Put the lines below into a Markdown table with the columns Row and Line, numbering each row, skipping blank lines, and leaving out the pictures.

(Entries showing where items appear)
----------

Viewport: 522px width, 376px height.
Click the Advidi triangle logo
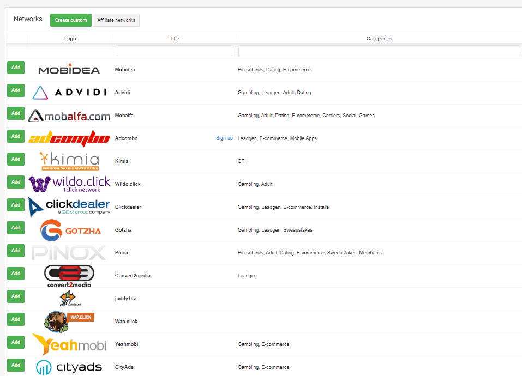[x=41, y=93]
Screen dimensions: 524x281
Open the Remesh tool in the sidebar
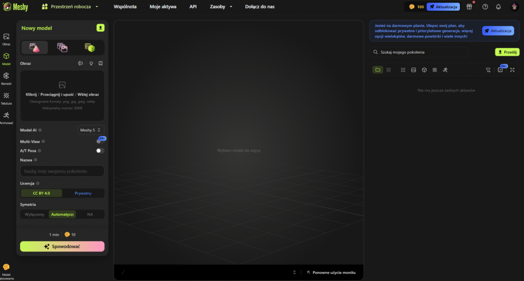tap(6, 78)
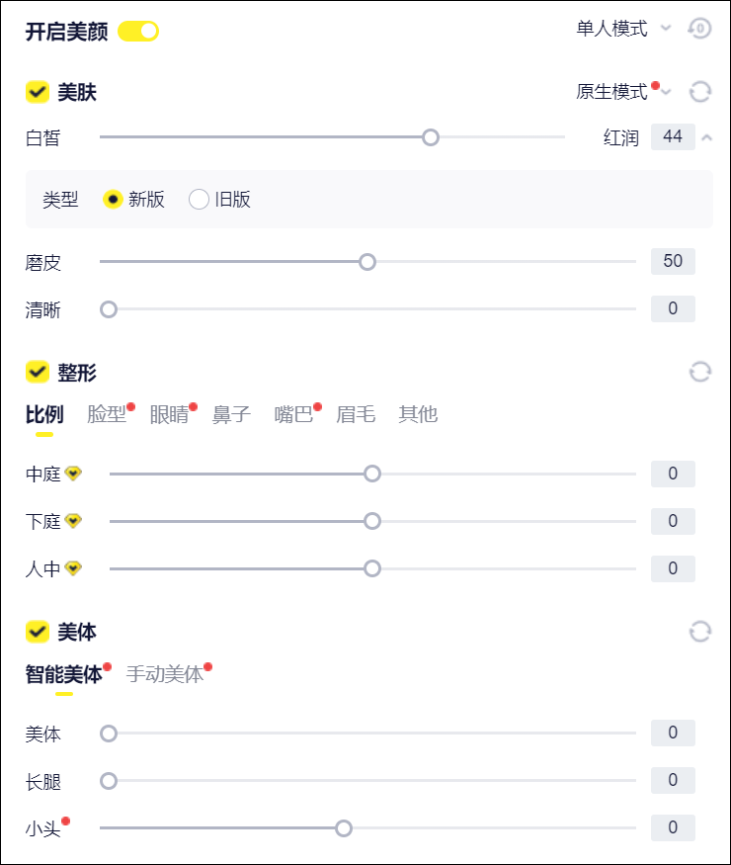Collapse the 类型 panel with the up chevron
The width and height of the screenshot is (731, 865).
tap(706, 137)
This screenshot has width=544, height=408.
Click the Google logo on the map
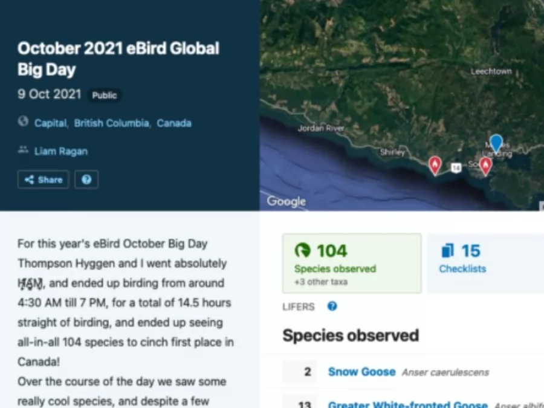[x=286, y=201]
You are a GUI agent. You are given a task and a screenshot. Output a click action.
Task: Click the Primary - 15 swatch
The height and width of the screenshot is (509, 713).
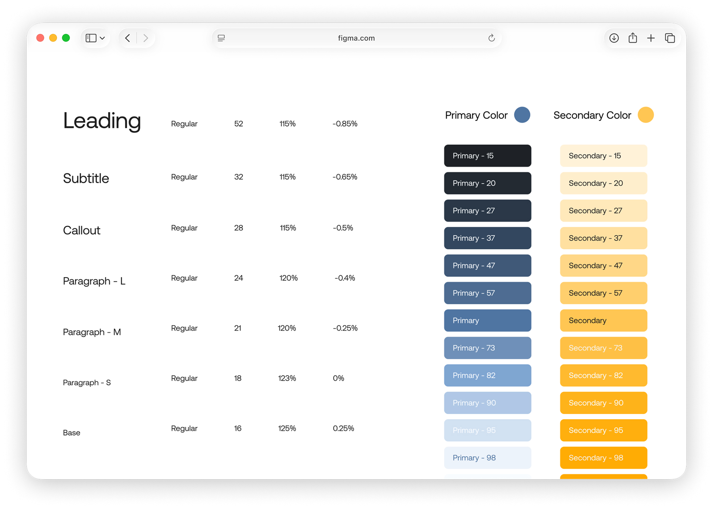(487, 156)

----------

_Solution below:_
| Row | Line |
|---|---|
| 1 | Viewport: 522px width, 376px height. |
| 2 | Click the Advidi triangle logo |
| 3 | [x=41, y=93] |
| 4 | Screen dimensions: 524x281 |
| 5 | Open the Remesh tool in the sidebar |
| 6 | tap(6, 78) |
| 7 | Collapse the 类型 panel with the up chevron |
| 8 | The width and height of the screenshot is (731, 865). |
| 9 | tap(706, 137) |
| 10 | This screenshot has width=544, height=408. |
| 11 | Click the Google logo on the map |
| 12 | [x=286, y=201] |
| 13 | You are a GUI agent. You are given a task and a screenshot. Output a click action. |
| 14 | Task: Click the Primary - 15 swatch |
| 15 | The height and width of the screenshot is (509, 713). |
| 16 | (487, 156) |